受賞者は、
・SOIL&“PIMP”SESSIONS(ニュー・ジャズ部門)
・井上銘カルテット(ニュー・スター部門)
・奥田弦(ニュー・スター部門)
・山中千尋(ジャズ部門)
このほか、小曽根真さん(東日本大震災に対する支援活動)など4部門。
ミュージシャンの優劣より日本のジャズシーンに対する貢献度を重視した選考との、主催者の説明がある。
賞の選考基準には、才能、技術、売り上げ数、話題性などがある。
フアン投票もよく使われる。
今回のような、ジャズに対する貢献度というのはあまり聞いたことがないが、これも立派な基準です。
受賞者の顔ぶれも妥当。
そもそも、才能やテクニックで選ぶといっても、いま活躍中の若い人は、若い人に限らないが、みんなうまい。
甲乙つけがたい。
売り上げ数で選ぶといっても、そのためのデータがない。
<貢献度>という抽象的で少し分かりづらい基準にせざるを得ないというところに、いま日本のジャズがおかれている厳しさがあらわれている、と言えなくもない。
まあ、厳しさは承知の上だ。
それはそれとして、なにはともあれ新しい賞の創設をまずは喜ばなけりゃいけない。
ジャズフアンにとって、こんなにうれしい話はない。
井上銘さんは、本コラムでも紹介したスーパーギタリスト。
奥田弦さんは、なんと10歳の天才ピアニスト。
話題性にはことかかない。
賞は、第一にミュージシャンに対する顕彰であるが、もうひとつ、世間への話題提供という意味も併せ持つ。
「スイングジャーナル」誌をはじめ音楽専門誌が次々に姿を消し、それにともない、各誌が行ってきた<賞>や<フアン投票>もなくなってしまった。

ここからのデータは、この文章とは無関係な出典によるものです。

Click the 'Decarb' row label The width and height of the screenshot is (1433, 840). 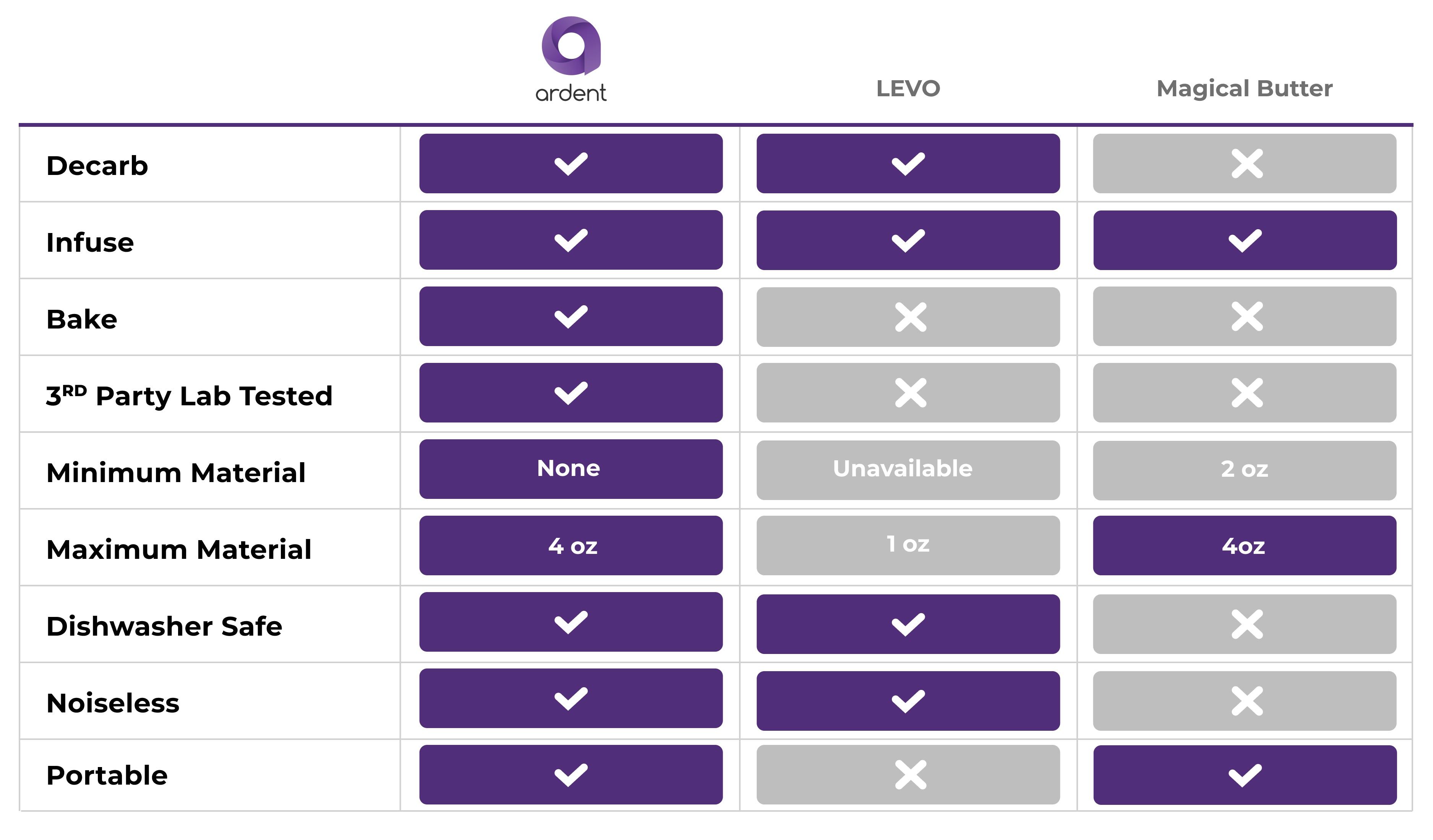[x=97, y=166]
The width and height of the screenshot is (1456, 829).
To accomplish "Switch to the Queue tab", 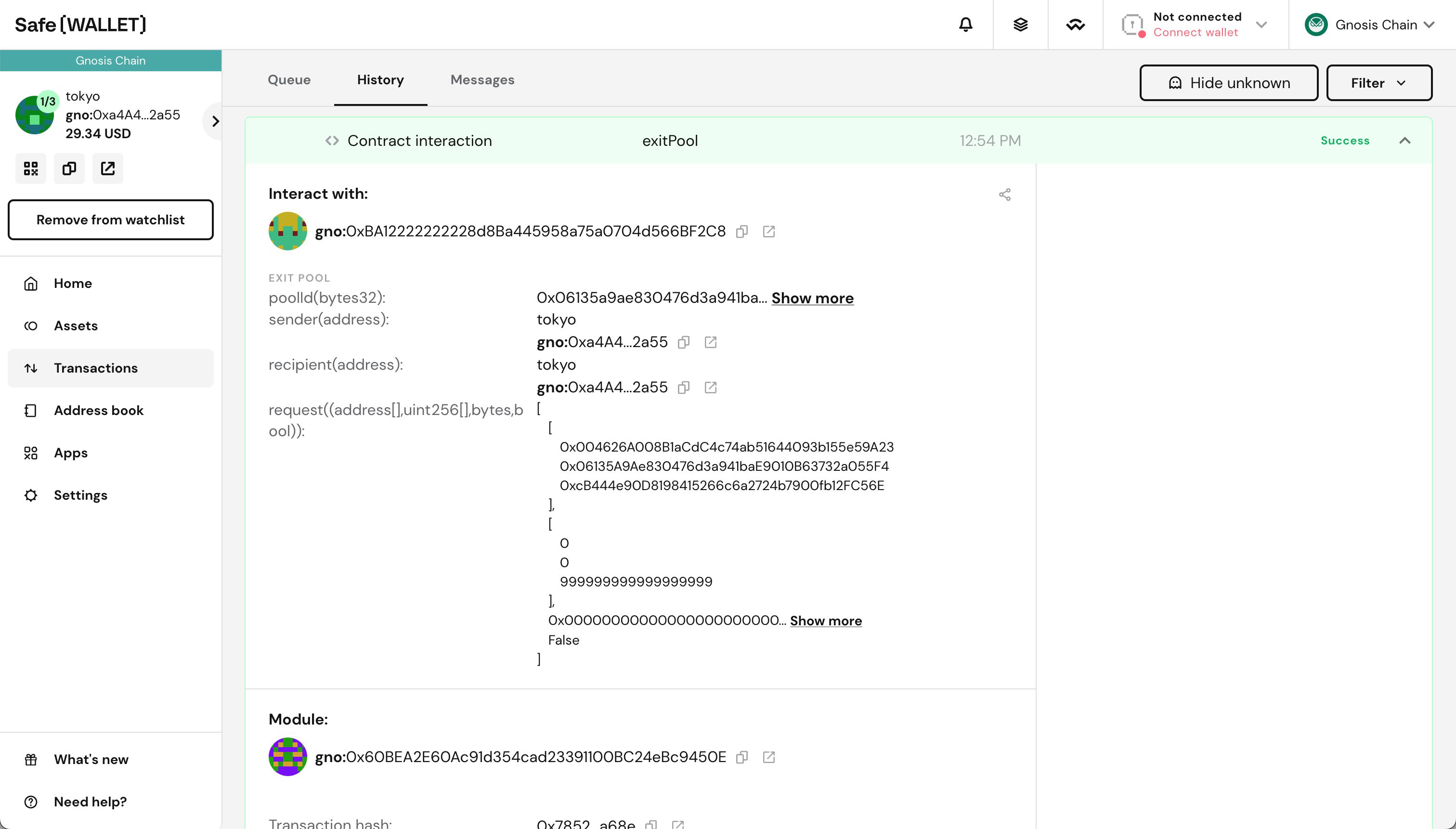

新設されたこの賞が、たくさんのメディアに取り上げられ、「ジャズ、世にはびこる」ための一助になるといい。
先だって、作家に与えられる新人賞としては最高の芥川賞が発表された。
「もらっておいてやろうか」発言で話題を呼んだ田中慎弥さんの「共喰い」は、25万部のベストセラーになった。
なかみはさておき、というか小説の善し悪しは人によって違う。
音楽も同じだ。
点数化することができない世界である。
必ずしも、いいものだから売れる、支持されるとはならない。
話題性をバカにしてはいけない。
小説の世界では、新人賞作家には専任の編集担当者がつく。
編集者は、日常的に作家と接触し、企画を考え、執筆をうながし、原稿を読み、意見を述べ、時に酒を飲み、励まし、議論する。
また、出版社には、販売部があり宣伝部がある。
書店は、日本中どこにでもあり、読者は、好きな本を比較的容易に入手できる。
構造不況業種などといわれながらも、まだまだインフラは整備されている。
音楽の世界には、残念ながらこれがない。
音楽と文学を比べても仕方がないとも思うが、若い才能を支え育てるために必要不可欠なインフラの厚みに、この二つの世界には圧倒的な差がある。
ジャズフアンとしては、それが残念でならない。
活躍中の若いミュージシャンの実力は、文学でいえば新人賞受賞作家かそれ以上。
なんですよ。
「ジャズジャパン」の新しい賞が、彼ら彼女らを支える一助に、さらには、音楽インフラ拡充拡大への突破口になってくれるといい、と、切に希っているのであります。
まてよ、ってえと、今回の真の受賞者は「ジャズジャパン」誌ってことにならないか。
そうだな。それを忘れちゃいけないな。